My NC is at 13.0.6 and FTS is current.

I restarted the index and I had set the max filesize to 20MB, but now FTS has tesseract indexing the same file again:

[root@nextcloud Tex]# ps -ef | grep tesseract nginx 23733 21692 0 22:00 pts/2 00:00:00 sh -c "tesseract" "/mnt/nextcloud/data/valentina.kohl/files/BRUNNER_NEUHEITEN/vonCRAFT/VALET/Tex/wood-075_teak-2_d_eiche-hell_XL.png" stdout -psm 3 -l deu+eng 2> /dev/null nginx 23734 23733 99 22:00 pts/2 00:11:39 tesseract /mnt/nextcloud/data/valentina.kohl/files/BRUNNER_NEUHEITEN/vonCRAFT/VALET/Tex/wood-075_teak-2_d_eiche-hell_XL.png stdout -psm 3 -l deu+eng

ArtificialOwl commented 5 years ago

@budachst thanks for opening a new issue, however, I cannot reproduce your issue

@tacruc I would say that ORCing a 600Mb file is not a good idea to start with, I think even a huge (100+ MB) pdf file would result with Tika crashing. This is the main reason I implemented a limit on the file size.

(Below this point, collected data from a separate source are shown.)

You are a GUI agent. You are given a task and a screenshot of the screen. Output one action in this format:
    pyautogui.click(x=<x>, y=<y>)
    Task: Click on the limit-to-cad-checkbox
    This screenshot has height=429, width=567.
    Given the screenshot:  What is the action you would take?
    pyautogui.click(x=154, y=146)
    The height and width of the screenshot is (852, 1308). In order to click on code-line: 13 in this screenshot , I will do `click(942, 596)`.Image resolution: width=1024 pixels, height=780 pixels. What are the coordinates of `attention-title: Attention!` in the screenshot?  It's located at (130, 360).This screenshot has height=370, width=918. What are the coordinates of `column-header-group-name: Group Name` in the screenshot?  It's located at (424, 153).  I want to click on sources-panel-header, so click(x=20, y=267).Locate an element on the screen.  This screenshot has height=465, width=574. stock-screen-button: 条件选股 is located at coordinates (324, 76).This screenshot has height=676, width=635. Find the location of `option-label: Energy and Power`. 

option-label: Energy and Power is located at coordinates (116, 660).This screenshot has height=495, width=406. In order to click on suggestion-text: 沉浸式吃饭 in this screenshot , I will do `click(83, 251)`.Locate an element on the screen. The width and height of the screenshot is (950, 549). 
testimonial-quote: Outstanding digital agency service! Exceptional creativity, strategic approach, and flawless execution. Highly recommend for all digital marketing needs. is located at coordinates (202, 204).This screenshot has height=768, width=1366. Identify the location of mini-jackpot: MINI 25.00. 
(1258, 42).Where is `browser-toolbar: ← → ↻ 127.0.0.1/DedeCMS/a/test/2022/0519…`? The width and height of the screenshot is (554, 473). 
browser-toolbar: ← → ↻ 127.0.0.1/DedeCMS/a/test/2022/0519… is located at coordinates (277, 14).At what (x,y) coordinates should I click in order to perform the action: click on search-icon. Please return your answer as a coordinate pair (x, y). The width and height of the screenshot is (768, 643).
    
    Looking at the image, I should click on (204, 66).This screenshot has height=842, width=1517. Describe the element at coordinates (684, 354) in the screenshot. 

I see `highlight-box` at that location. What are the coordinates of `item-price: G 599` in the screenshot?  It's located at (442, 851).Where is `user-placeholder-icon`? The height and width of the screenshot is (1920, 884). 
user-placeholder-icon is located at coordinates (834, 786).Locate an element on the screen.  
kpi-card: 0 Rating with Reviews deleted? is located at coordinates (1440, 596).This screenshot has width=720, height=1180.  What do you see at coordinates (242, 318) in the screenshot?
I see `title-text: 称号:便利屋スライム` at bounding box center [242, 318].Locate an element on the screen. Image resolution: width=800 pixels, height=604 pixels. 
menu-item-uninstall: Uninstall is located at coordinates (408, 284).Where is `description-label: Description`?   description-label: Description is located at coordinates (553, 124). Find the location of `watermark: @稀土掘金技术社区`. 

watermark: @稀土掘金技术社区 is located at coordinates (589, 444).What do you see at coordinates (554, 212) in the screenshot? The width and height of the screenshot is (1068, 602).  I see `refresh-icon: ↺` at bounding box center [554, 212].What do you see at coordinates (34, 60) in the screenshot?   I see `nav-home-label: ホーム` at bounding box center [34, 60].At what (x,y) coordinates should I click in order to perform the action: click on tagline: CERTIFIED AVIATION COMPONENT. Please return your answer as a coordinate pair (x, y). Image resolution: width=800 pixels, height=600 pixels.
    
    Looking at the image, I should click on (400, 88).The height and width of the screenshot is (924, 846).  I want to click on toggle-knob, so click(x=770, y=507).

I am trying right now to work with your 600Mb file but more to see if I can ignore the issue and go on with the index

tacruc commented 5 years ago

@daita I agree that ORCing a 600Mb file is not reasonable. So one last stupid question, where can I configure the limit on the file size? I coulnd't find the option.

Sorry never mind just found it, but it is set to 50mb. So why does the file even get indexed? Cloud it be related to #387 ?

budachst commented 5 years ago

I think you'd set that in the preferences -> fulltextsearch -> maximum file size, which is set to 20 in my case.

tacruc commented 5 years ago

the Update to version 1.0.0 fixed the problem.